Collected data entries:
>>>>

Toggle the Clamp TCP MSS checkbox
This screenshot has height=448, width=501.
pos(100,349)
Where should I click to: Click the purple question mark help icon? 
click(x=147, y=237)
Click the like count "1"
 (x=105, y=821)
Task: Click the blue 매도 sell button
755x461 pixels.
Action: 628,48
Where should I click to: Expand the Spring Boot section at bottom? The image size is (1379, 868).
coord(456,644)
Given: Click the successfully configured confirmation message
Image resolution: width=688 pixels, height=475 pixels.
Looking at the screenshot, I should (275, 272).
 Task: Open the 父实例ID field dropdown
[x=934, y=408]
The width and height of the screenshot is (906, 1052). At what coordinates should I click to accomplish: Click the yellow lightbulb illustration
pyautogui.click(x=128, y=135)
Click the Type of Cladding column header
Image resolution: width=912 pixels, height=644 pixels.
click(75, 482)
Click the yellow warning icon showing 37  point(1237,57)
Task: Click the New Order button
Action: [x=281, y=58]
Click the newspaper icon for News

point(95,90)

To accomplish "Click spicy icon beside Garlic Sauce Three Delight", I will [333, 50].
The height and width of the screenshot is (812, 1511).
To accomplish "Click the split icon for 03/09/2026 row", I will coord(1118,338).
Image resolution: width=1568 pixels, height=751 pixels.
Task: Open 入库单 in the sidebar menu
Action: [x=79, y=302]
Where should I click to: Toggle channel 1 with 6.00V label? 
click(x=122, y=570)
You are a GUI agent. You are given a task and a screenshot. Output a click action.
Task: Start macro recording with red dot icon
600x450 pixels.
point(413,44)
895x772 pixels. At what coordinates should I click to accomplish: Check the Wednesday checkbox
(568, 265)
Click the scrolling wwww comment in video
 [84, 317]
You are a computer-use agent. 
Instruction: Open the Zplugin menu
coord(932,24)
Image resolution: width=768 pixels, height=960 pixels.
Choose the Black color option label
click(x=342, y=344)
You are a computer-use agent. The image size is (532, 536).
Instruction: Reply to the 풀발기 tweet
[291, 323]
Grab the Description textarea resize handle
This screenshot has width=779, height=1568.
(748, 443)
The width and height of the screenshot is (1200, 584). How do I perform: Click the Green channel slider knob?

<<<<

▸ **Task**
Each line that includes the string "computer" should be copied from the data.

▸ **Written solution**
You are a computer-use agent. 
You are a computer-use agent. The image size is (532, 536).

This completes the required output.